|Photo: Carroll College Student Life|
The air is crisp and damp, the sun is low and bright. Emmy Bo and I are riding the bike to school, she sitting in front of me on the bicycle rim in a side saddle pose. We are not allowed but we do it anyway. Feeling a bit naughty we swisch down the street.
“Mama… You know that Eléonore doesn’t do Halloween like we do.”
“ No? Why is that?”
“ She says she loves God and not the scary bad ghosts.”
We have reached school and Emmy Bo is jumping down from the bike and I give her the backpack to put on. I look at her and see question marks in her face as she is trying to make sense out of a conversation with her classmate Eléonore, the oldest daughter of three in the pastor’s family. I ask Emmy Bo:
“Why do we celebrate Halloween?”
“TO GET SWEETS!” she says with a big toothless grin on her face.
I quickly realize that this is something I have failed to educate my children about. That this is a perception taught by the commercial Halloween in stores and that in our house Halloween has always just been about Trick & Treat, dressing up and decorating with scary stuff… This is totally wrong.
“Naaaahhh. That is not what Halloween is about really.” I tell her with a playful grin on my face. Emmy Bo looks at me and laughs in understanding. She knows that there is something more than Trick & Treat to Halloween. She just doesn’t know what. I start to explain:
“ You see, Halloween is actually about remembering the holy spirits of the dead. So if you have a family member that is dead, like a grandma, a father a brother a cousin or maybe a cat, you can go to their grave and celebrate the memory of the dead person by lighting candles in the dark and giving flowers. It is a beautiful way of remembering this person and showing that this person is not forgotten. That they remain in our hearts and memory." (Note: In Sweden we call it Alla Helgons Dag - All Saints Day, an this is a tradition that I was growing up with in Sweden. No Trick & Treating when I was a child…)

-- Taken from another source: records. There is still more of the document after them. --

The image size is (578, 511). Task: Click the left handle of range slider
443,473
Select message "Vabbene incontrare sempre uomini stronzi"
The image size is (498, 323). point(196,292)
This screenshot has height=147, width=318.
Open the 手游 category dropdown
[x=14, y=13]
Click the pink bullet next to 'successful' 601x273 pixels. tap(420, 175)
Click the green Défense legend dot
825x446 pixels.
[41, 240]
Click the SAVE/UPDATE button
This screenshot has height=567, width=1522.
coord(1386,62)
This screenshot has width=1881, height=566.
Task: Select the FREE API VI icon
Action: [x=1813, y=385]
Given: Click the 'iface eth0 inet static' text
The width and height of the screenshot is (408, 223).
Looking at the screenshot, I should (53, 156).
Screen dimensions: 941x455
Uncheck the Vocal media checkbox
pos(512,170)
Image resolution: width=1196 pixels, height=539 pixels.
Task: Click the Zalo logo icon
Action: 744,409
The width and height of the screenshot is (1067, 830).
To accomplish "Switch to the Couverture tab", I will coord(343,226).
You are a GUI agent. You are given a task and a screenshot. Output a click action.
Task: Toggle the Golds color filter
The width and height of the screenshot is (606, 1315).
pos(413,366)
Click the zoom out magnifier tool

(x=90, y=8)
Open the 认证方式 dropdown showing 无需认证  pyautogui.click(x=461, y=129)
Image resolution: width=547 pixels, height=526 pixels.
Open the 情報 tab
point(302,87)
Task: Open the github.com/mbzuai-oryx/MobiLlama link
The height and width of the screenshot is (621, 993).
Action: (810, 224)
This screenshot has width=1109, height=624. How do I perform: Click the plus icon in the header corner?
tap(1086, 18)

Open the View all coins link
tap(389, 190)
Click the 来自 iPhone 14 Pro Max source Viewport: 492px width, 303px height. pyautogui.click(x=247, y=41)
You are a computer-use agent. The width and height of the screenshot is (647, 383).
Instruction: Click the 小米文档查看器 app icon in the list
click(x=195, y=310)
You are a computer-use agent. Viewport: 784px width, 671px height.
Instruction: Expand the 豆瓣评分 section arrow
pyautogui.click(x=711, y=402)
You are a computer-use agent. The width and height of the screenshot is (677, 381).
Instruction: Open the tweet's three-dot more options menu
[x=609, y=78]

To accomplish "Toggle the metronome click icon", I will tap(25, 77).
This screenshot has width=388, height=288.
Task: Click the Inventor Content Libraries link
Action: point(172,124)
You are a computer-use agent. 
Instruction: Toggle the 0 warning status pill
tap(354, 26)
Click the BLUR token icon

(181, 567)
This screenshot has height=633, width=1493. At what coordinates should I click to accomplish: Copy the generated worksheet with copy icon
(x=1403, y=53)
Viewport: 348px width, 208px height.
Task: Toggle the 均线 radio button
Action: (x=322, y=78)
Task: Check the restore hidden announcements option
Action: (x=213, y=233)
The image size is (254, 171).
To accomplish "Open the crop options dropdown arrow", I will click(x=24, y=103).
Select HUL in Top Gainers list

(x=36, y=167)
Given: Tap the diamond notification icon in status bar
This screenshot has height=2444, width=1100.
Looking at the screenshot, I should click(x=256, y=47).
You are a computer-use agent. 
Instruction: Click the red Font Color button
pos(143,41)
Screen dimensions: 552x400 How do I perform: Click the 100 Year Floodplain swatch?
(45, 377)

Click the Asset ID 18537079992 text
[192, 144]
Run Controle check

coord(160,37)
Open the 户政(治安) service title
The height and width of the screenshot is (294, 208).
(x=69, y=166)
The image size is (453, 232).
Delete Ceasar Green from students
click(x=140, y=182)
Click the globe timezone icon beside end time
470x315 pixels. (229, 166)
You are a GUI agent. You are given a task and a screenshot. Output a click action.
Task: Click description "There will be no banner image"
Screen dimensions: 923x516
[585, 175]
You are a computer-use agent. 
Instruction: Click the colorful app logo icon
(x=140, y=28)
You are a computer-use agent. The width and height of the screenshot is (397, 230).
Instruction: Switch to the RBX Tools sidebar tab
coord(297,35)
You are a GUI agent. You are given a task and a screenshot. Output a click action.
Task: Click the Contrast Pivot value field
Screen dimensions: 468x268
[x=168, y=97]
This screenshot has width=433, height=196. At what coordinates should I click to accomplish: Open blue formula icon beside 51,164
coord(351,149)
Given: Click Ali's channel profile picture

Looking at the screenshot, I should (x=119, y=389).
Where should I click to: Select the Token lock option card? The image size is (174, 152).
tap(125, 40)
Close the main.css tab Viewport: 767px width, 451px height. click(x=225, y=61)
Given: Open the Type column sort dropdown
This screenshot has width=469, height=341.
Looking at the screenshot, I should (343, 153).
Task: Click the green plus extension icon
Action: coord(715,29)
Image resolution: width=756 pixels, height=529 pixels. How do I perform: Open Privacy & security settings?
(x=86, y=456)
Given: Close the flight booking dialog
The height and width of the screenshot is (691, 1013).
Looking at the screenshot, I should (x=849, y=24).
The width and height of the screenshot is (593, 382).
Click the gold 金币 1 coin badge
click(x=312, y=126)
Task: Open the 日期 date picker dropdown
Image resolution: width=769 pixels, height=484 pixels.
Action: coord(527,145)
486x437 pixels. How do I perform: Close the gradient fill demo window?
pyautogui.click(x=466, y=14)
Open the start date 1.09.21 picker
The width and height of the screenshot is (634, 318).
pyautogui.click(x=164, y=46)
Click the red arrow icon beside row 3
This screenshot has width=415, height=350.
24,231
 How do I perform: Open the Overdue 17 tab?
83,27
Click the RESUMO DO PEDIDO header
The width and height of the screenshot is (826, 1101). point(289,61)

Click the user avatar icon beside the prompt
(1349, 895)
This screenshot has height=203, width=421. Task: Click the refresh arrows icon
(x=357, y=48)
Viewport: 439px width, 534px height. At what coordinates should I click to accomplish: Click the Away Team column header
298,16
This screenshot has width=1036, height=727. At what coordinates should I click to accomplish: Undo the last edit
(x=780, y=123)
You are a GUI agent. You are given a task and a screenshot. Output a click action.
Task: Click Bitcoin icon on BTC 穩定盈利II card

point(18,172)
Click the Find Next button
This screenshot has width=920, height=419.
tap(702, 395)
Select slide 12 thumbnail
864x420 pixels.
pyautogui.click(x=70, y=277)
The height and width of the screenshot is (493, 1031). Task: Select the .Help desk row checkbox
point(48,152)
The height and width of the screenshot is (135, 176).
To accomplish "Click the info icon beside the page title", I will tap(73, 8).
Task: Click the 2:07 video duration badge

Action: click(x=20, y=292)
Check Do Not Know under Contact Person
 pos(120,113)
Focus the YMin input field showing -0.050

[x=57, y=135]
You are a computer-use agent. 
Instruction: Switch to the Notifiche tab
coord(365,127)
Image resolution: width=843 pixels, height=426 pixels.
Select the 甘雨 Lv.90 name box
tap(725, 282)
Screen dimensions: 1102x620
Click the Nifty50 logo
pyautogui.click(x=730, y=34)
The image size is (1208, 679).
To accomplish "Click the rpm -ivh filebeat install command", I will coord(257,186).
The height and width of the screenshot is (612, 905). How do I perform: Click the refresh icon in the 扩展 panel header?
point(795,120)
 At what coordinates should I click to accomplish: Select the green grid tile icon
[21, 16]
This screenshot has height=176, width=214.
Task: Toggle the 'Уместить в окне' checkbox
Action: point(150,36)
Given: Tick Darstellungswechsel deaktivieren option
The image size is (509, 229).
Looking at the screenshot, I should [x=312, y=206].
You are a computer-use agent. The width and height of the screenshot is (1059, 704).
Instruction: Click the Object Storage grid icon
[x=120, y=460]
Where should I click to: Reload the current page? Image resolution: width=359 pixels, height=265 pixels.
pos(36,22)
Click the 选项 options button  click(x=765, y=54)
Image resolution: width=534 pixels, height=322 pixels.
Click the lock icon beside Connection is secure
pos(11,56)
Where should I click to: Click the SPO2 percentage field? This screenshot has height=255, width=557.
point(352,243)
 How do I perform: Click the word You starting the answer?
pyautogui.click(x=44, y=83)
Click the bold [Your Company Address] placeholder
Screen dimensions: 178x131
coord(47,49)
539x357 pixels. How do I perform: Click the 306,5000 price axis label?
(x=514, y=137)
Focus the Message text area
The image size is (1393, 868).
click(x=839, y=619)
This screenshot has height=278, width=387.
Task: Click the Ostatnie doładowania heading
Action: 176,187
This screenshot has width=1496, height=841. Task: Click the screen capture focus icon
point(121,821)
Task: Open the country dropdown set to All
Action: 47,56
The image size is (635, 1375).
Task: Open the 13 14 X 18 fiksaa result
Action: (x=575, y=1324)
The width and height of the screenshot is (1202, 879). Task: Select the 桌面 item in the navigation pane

“Yes! That is what Eléonore does. She goes to the graves. Because she doesn’t like the dress up and scary faces. But why do we do Trick & Treat then?”
For a moment I am caught off guard because to be really honest, I have no idea. Shame on me. Why do we do Trick & Treat when we are supposed to remember the dead? I tell Emmy Bo I will Google it and let her know after school. And she is pleased with this answer. For now. And I go home to enlighten myself on the subject and I get stuck on the computer quite sometime in my own education.
I find it very interesting. And upsetting at the same time. That commercialism is holding us so tight in its grip that many of us don’t really know what certain festivals and holidays (religious or not) are all about. That we allow ourselves to get sucked into yet another money-spending event to be a part of the commercial joy ride, forgetting all about the historical backgrounds for the happening. (Read an interesting article I stumbled upon here: Religious significance of Halloween has been lost, replaced by commercialism by Charlie Honey at The Grand Rapids Press.)
I’m guilty of the lack of knowledge. I am guilty of getting seduced by commercialism. Thanks to my children I teach myself on the topic. I talk to the pastors wife about it (who is a darling friend of mine living next door) and today I learned something new. Which makes me feel great. And I am prepared to answer questions when Emmy Bo returns from school this afternoon, because now I know what it is all about. Do you know what Halloween is all about, really?